23日目 小数点

「……おい! おい!」


 話しかけられて、目が覚めた。


「へ?」


「お前だよ新入り!」


「はい?」


 また薄い膜に貼り付けられているような俺だけれど、声は隣から聞こえてくる。

 そっちを「見る」ことができそうな感覚はあるのだけれど、どうやって見ればいいか分からん。うーん……


「お、やっと気付いたな。文字ははじめてか?」


「はい?」


 見れた。半透明な数字の「3」が紙から半分剥がれて、俺の方を向いていた。

 ……はい?


「あんまり時間ないから、手短に話すで」


 3のおっちゃんの話を聞いた結果、次のことがわかった。


・俺らは紙の上に書かれた数字(?)

・俺らに意識があるのは、人間が見た時に意味を伝えるため(?)

・そのため、見られない時間が長くなると俺らの意識は途絶える(?)


 なんじゃそりゃ。こりゃあ神様ぶん殴るのは無理だ。

 で? えっじゃあ何。俺らが文字読んでたのって、文字たちからの思念を受け取ってたの? 俺らが自分の意識で判断して読んでたわけじゃないの?
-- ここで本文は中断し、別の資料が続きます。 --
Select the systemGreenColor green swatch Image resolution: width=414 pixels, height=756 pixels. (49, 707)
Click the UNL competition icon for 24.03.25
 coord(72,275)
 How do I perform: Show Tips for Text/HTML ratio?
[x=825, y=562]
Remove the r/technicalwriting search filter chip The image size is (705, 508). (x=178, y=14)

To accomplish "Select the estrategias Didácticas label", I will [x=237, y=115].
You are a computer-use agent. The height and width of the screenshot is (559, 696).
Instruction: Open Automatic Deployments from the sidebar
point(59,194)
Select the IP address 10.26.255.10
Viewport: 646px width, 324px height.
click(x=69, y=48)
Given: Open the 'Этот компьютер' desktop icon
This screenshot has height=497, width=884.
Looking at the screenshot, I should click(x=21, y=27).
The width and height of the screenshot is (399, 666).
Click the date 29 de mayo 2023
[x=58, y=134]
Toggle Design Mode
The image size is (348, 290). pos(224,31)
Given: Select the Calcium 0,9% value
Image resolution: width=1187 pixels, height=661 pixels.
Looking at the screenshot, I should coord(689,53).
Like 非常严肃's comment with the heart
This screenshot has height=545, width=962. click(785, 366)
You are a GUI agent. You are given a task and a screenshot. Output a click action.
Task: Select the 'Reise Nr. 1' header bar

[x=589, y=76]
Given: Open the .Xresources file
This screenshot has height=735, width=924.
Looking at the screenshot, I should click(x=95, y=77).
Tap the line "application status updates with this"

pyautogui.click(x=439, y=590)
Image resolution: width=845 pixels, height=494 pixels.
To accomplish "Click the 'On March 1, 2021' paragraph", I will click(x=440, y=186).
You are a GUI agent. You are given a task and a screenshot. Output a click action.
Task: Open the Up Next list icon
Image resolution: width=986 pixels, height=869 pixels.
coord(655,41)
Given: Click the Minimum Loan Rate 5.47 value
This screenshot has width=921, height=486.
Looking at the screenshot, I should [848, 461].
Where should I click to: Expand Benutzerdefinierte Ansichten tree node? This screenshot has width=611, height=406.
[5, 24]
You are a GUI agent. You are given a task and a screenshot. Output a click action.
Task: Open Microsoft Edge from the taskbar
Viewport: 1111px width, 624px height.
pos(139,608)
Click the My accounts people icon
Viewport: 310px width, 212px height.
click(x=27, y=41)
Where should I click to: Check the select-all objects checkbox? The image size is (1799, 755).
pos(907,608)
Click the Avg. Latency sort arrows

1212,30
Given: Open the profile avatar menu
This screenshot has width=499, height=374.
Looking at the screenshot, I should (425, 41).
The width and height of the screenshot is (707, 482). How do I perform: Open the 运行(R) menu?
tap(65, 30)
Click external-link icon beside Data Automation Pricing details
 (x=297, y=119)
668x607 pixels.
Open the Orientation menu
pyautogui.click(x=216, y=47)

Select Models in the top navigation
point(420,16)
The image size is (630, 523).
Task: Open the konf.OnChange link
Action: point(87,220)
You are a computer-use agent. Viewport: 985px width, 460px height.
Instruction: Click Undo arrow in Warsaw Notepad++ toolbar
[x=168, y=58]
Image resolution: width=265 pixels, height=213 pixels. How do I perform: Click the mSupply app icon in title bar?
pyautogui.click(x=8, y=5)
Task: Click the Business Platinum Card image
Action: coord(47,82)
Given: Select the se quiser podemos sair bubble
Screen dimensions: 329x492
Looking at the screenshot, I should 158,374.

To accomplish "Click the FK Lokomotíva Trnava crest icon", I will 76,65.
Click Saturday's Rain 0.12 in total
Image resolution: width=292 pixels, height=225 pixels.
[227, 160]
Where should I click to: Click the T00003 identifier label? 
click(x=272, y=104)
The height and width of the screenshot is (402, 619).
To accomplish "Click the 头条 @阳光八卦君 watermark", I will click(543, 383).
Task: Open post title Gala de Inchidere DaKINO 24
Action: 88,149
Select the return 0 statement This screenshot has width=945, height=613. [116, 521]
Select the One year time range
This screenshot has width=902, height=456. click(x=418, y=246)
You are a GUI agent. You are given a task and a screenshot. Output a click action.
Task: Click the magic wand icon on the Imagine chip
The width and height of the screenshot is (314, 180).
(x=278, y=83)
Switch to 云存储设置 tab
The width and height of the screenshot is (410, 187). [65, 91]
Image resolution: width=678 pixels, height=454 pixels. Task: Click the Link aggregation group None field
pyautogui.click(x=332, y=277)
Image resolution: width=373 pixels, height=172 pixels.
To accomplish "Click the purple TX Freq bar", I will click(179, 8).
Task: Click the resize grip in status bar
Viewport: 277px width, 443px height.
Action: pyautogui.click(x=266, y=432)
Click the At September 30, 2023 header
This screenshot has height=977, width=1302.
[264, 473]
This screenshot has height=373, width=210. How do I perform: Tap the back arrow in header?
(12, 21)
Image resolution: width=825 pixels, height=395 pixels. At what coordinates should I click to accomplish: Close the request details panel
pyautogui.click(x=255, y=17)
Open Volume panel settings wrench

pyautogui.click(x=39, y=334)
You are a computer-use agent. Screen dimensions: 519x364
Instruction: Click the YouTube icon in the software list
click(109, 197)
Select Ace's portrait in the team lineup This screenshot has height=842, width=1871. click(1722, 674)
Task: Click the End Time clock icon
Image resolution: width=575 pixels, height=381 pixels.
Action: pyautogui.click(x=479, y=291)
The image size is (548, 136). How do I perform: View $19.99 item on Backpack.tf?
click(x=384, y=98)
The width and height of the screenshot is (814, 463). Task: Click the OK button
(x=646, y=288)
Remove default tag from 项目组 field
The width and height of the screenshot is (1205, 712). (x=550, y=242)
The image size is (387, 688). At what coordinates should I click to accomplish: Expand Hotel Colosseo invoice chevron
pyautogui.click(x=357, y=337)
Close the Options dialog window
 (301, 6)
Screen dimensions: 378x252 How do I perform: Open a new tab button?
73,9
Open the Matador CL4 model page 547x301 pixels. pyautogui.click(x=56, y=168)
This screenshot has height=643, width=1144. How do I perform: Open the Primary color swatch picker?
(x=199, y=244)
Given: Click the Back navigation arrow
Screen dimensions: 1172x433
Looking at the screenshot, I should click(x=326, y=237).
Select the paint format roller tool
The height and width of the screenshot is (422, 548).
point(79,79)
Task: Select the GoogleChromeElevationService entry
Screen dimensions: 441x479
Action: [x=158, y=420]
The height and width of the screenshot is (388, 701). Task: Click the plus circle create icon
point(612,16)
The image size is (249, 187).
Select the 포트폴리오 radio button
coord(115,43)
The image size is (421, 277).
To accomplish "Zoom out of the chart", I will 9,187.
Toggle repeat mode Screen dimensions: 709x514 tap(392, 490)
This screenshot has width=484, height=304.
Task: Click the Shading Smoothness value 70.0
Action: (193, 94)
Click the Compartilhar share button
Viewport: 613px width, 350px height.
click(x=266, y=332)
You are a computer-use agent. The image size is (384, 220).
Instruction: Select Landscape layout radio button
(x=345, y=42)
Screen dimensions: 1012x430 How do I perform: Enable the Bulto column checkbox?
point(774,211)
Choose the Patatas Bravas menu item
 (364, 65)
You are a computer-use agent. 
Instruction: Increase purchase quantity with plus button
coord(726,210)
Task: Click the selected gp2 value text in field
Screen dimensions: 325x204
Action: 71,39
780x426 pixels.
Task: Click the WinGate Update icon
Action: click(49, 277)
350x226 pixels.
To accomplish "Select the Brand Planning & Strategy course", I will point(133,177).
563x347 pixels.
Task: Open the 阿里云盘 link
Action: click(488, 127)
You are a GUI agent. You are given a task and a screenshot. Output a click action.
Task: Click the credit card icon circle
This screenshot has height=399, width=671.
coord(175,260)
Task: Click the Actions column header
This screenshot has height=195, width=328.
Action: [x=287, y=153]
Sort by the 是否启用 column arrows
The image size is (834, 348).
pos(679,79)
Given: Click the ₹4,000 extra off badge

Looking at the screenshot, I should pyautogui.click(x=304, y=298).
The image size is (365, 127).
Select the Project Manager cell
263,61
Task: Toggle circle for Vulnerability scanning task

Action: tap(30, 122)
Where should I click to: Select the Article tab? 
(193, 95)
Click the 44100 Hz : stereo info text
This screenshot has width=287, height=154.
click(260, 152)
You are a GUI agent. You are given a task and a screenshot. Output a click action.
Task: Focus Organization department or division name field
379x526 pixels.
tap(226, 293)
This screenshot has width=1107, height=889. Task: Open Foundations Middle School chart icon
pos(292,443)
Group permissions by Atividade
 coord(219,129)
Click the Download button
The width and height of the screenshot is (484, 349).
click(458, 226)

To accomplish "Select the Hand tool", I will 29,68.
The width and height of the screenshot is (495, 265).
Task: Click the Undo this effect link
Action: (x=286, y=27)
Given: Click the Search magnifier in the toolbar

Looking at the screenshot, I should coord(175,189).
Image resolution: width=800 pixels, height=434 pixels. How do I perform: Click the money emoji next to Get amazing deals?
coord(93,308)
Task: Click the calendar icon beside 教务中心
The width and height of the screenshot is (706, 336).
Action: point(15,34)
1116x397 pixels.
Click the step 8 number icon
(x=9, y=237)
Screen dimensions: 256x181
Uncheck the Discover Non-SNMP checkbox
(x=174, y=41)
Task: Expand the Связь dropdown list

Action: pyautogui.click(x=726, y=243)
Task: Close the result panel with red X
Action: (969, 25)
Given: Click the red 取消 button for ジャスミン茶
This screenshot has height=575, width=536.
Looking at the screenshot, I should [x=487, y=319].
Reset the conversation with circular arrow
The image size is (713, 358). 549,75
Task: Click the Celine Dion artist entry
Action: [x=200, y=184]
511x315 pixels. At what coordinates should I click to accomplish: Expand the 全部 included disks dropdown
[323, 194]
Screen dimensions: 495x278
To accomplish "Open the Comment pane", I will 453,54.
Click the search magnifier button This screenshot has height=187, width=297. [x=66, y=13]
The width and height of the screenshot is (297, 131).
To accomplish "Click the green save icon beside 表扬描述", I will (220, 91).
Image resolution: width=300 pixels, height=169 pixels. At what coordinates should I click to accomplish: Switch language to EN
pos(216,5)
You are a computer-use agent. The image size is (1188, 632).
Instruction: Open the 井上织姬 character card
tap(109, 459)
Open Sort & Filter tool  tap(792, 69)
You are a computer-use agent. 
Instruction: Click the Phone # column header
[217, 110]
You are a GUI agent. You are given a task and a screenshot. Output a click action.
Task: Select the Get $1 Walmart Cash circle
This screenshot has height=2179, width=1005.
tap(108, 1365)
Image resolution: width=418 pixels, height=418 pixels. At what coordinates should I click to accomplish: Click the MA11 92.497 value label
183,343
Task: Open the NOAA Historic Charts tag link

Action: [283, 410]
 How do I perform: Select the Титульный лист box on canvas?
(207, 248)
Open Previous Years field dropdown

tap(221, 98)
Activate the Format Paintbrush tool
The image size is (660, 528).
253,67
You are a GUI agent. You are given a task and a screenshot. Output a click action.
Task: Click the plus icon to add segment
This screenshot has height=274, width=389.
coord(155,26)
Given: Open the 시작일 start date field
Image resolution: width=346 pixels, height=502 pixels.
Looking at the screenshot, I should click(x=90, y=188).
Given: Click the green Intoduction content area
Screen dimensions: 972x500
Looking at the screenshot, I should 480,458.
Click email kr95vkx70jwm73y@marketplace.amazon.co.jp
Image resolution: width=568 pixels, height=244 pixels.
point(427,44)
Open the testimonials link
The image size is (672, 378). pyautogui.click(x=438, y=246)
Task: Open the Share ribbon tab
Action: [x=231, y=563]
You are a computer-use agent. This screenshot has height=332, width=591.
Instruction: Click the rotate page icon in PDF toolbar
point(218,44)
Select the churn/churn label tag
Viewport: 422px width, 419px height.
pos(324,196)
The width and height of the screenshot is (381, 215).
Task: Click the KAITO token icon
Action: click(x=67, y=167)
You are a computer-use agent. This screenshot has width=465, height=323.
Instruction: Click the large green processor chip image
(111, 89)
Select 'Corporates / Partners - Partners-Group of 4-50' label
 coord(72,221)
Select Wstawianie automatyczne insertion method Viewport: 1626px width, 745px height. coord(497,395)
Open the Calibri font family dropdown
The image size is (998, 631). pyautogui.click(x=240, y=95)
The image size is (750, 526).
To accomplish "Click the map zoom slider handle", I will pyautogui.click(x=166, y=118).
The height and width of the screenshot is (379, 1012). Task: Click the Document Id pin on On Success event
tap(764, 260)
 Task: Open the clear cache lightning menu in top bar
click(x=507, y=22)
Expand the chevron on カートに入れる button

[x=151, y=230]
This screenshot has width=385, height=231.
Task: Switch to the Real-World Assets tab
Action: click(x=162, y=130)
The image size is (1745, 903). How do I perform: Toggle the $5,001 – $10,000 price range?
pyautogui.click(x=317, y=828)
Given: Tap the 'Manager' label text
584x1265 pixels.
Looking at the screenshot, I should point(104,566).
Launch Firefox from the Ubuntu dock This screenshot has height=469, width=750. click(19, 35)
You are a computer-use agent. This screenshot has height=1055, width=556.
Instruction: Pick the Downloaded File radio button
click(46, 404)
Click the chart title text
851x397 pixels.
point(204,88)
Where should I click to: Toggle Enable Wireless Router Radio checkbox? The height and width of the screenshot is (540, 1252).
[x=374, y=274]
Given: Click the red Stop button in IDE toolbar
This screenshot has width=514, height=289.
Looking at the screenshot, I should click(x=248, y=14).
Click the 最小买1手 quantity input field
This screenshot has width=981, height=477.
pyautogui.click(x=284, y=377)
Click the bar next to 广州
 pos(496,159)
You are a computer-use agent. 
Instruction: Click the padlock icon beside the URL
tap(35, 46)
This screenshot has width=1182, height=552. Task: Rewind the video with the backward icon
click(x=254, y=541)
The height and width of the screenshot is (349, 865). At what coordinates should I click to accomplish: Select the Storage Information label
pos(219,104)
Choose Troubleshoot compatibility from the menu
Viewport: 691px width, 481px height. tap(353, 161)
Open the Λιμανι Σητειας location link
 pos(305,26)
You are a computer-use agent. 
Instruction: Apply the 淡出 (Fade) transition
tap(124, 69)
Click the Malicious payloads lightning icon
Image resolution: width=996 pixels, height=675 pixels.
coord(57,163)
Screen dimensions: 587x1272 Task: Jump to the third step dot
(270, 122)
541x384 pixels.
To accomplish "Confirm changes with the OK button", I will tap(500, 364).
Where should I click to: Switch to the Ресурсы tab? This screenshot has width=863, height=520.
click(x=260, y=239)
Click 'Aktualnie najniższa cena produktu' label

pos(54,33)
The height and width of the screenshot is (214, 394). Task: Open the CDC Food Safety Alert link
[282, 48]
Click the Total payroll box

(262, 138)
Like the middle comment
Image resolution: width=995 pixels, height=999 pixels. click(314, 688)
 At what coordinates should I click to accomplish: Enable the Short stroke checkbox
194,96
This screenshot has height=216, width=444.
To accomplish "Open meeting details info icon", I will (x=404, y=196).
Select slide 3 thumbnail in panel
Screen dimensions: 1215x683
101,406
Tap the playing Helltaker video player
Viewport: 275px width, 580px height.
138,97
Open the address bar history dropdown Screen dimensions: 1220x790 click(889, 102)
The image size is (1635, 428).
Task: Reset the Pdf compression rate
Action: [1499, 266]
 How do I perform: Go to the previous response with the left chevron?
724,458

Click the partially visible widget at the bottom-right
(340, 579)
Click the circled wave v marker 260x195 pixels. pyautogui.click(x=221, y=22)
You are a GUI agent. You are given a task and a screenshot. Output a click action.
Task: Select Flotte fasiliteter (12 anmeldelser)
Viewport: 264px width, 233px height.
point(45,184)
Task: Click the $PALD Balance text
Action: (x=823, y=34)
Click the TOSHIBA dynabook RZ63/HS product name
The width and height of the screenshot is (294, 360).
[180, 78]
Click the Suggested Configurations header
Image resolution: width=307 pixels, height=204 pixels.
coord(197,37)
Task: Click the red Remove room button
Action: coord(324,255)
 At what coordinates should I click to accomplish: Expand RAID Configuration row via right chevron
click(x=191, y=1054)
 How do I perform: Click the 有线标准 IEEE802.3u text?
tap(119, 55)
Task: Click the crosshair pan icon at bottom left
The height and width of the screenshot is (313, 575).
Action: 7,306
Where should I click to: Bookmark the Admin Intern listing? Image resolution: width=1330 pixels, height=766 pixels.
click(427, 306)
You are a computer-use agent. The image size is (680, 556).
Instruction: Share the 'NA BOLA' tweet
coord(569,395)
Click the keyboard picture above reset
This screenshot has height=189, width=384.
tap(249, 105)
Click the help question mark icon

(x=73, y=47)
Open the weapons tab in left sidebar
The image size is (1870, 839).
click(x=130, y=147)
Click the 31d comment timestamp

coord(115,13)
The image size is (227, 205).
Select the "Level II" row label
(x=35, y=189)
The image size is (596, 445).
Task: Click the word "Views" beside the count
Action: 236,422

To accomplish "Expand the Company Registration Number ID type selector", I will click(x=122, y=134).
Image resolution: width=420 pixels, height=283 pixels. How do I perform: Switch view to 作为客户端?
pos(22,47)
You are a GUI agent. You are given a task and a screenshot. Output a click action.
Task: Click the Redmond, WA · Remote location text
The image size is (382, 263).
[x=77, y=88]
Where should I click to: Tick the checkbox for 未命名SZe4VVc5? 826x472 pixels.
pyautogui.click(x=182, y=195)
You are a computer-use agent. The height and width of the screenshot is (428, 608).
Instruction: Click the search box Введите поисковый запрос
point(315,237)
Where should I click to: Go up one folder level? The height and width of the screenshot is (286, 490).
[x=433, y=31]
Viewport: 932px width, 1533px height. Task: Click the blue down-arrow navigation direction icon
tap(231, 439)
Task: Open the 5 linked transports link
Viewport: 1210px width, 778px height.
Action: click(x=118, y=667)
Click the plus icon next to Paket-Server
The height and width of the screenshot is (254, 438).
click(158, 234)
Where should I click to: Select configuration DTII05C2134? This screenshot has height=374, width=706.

「補助や、補助。同じ文字でもニュアンスの違いがあるだろう? それは俺らの仕事や」


 ……まじかー。


「怨みの籠もった文字とかあったやろ? それはそういうことや」


「なるほど?」


 魔道書とかは、たぶん特別意味と意識が込められた書物なんだろう。怨念かもしれないけど。

 というか、おっちゃん詳しいな?


「伊達に100年は数字やっとらんで」


 数字専門なんだ……

 というか、小数点の仕事って何? どういう意志を送ればいいの?


「いや、お前は何もせんでいい。覗き込んでくる奴の目を見返せば大丈夫や」


 なんだその超理論。


「お、来るぞ」


 ◇ ◇ ◇


 4月中旬。午前10時。

 学校の身体検査の最中の麻衣は、担当の看護師さんから渡された紙を持って深呼吸していた。


「ふー……」


 自分で言うのもあれだけど、春休みは相当だらけていた自覚がある。徹夜したり、昼まで寝たり、夜食食べたり。うん。

 見たくない。

 けど、見なきゃ。


 ちらっ。


ごじゅうさんてん53.はち8……」


 増えている。

 統計データの平均も超えている。


「ダイエット、がんばろ……」


 紙に書かれた数字たちが、応援してくれている気がした。